À Poitiers, le pré-
diagnostic des falaises mené par la Ville concerne près de
600 riverains. Entre risques naturels, obligations juridiques et coûts potentiellement lourds, la prévention se heurte aux inquiétudes des habitants.
Le pli est arrivé sans fracas. Pourtant, pour près de
600 habitants, il marque un tournant. Après trois ans d’études- pour un coût dépassant les
200 000€- le pré-diagnostic des falaises qui longent notamment le Clain et la Boivre révèle des situations préoccupantes. Sur 1 639 parcelles examinées, 593 sont classées en priorité 1, nécessitant des travaux jugés « prioritaires ». Un chiffre qui peut impressionner, mais que Jean-Luc Maynard, responsable du pôle Résilience à la Ville, tient à tempérer : « Il n’y a pas de très grandes surprises », assure-t-il, évoquant les fortes variations de température et les récents épisodes météorologiques. Selon lui, l’étude constitue avant tout un état des lieux précis, un « point zéro » destiné à suivre l’évolution des falaises. Installés pour certains depuis plusieurs décennies, des riverains soulignent que la municipalité actuelle est la première à traiter le dossier de manière approfondie. « Ça concerne directement la maire »,
ironise une habitante. Car le risque, lui, est bien connu : érosion du calcaire, infiltrations d’eau, cycles gel-dégel, végétation invasive. En 2024, plusieurs chutes de blocs ont été signalées.

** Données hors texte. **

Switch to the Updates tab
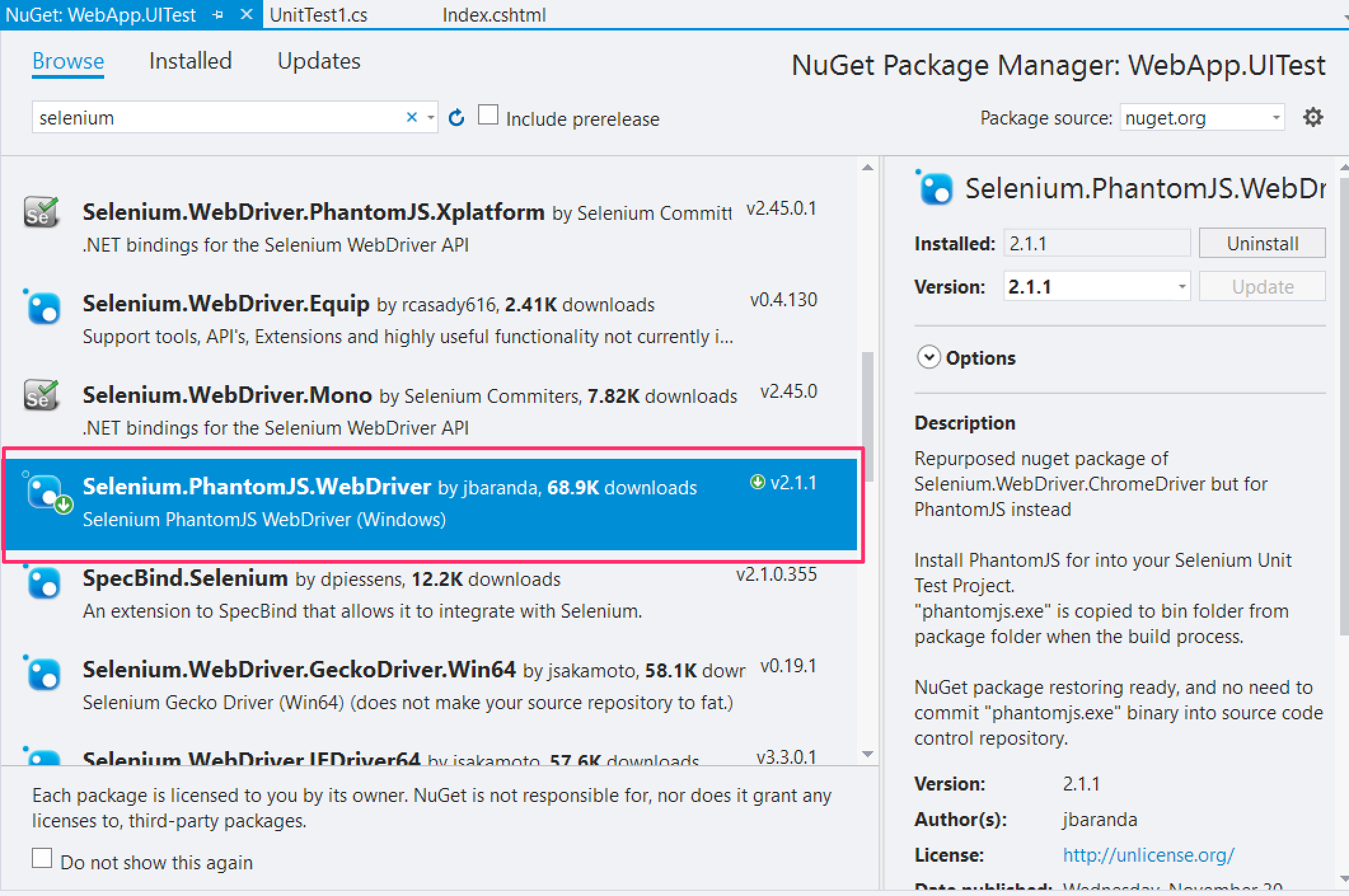 tap(318, 62)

Aucun blessé, mais des dégâts matériels.
Falaises sous surveillance
Côté habitants, le ressenti oscille entre compréhension et désarroi. « On a reçu un courrier, mais personne ne comprend vraiment », confie un riverain. Malgré les réunions publiques organisées en amont, beaucoup disent manquer d’explications concrètes. La classification P1, P2 ou P3 suscite des interrogations : urgence réelle ou simple vigilance ? Au-delà du risque naturel, la question de la responsabilité inquiète. Car c’est là que la tension apparaît. Beaucoup découvrent qu’ils sont responsables d’une falaise. Selon le code civil, le propriétaire du haut est censé en assumer la charge. Mais, entre grottes, caves, droits de passage et cadastres imprécis, la réalité est plus complexe.
« Des habitants croyaient ne pas être propriétaires… et le sont. Ou l’inverse. » De quoi nourrir certains conflits de voisinage, notamment quand les blocs tombent chez le voisin du bas. « C’est du cas par cas », reconnaît Jean-Luc Maynard. La Ville se positionne comme accompagnatrice, proposant une aide à la lecture des fiches et une orientation vers des professionnels. Un rôle de médiateur parfois délicat.